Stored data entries
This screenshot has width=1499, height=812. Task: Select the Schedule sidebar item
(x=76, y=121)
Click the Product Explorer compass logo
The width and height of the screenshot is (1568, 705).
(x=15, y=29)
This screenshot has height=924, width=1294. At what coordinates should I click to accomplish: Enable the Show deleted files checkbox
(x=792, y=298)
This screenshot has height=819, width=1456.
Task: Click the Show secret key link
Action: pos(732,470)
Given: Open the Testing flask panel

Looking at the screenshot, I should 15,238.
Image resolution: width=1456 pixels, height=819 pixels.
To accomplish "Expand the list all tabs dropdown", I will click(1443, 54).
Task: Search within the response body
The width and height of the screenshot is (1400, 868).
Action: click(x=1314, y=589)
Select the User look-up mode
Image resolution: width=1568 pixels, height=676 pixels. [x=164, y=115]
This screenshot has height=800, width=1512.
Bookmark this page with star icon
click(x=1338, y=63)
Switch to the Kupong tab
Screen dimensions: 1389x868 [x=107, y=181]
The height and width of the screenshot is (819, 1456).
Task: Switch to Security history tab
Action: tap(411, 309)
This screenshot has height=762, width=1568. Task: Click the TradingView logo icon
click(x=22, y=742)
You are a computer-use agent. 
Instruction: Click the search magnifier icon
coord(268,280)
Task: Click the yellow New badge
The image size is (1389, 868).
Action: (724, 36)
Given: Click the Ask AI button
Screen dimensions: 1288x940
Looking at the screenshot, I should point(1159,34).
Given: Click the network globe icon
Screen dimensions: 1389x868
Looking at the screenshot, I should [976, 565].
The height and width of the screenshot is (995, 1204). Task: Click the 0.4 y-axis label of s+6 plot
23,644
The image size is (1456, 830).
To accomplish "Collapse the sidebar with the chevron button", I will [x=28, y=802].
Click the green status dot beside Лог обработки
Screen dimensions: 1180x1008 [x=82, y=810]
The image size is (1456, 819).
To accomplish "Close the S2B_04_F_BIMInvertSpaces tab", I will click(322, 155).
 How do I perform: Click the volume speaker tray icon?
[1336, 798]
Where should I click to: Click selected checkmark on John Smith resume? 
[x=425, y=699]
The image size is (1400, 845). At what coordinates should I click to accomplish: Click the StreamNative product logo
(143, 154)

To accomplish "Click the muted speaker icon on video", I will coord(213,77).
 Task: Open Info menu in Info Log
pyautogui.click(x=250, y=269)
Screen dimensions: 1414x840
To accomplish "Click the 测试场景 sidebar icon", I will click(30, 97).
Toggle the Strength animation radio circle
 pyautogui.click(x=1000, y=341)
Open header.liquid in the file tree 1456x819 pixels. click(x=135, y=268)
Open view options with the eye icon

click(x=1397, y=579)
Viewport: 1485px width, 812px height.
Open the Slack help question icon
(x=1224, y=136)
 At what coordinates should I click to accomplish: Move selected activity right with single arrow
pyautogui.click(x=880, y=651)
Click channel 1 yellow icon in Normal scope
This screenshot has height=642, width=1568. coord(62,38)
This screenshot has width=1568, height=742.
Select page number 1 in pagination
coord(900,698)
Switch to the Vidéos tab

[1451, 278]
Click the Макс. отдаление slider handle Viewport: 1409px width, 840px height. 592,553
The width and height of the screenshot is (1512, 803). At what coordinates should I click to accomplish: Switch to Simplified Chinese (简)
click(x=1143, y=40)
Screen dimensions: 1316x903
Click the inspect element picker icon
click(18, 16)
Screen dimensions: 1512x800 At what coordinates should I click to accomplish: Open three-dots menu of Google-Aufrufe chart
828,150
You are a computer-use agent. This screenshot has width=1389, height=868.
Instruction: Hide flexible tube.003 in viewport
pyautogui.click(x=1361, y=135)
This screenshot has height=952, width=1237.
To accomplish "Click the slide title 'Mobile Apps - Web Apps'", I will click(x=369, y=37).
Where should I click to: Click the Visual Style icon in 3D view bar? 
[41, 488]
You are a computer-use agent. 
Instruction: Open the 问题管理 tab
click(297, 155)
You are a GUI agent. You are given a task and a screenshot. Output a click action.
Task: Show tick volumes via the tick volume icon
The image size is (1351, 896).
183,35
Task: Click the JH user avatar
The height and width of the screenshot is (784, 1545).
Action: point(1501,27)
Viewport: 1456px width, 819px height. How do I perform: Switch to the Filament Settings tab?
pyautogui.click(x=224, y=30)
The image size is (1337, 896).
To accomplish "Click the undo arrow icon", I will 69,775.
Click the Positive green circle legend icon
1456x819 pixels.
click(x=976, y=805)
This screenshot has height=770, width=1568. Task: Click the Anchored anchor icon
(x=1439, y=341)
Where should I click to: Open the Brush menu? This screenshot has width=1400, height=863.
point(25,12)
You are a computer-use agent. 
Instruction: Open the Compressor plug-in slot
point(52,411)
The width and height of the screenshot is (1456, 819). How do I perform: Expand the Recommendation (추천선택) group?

> **Work instructions**: Set down the lines of the records exactly, from the first one through the line containing "The image size is (1456, 830).", and add nothing else.

> **Answer to this problem**:
This screenshot has width=1499, height=812. Task: Select the Schedule sidebar item
(x=76, y=121)
Click the Product Explorer compass logo
The width and height of the screenshot is (1568, 705).
(x=15, y=29)
This screenshot has height=924, width=1294. At what coordinates should I click to accomplish: Enable the Show deleted files checkbox
(x=792, y=298)
This screenshot has height=819, width=1456.
Task: Click the Show secret key link
Action: pos(732,470)
Given: Open the Testing flask panel

Looking at the screenshot, I should 15,238.
Image resolution: width=1456 pixels, height=819 pixels.
To accomplish "Expand the list all tabs dropdown", I will click(1443, 54).
Task: Search within the response body
The width and height of the screenshot is (1400, 868).
Action: click(x=1314, y=589)
Select the User look-up mode
Image resolution: width=1568 pixels, height=676 pixels. [x=164, y=115]
This screenshot has height=800, width=1512.
Bookmark this page with star icon
click(x=1338, y=63)
Switch to the Kupong tab
Screen dimensions: 1389x868 [x=107, y=181]
The height and width of the screenshot is (819, 1456).
Task: Switch to Security history tab
Action: tap(411, 309)
This screenshot has height=762, width=1568. Task: Click the TradingView logo icon
click(x=22, y=742)
You are a computer-use agent. 
Instruction: Click the search magnifier icon
coord(268,280)
Task: Click the yellow New badge
The image size is (1389, 868).
Action: (724, 36)
Given: Click the Ask AI button
Screen dimensions: 1288x940
Looking at the screenshot, I should point(1159,34).
Given: Click the network globe icon
Screen dimensions: 1389x868
Looking at the screenshot, I should [976, 565].
The height and width of the screenshot is (995, 1204). Task: Click the 0.4 y-axis label of s+6 plot
23,644
The image size is (1456, 830).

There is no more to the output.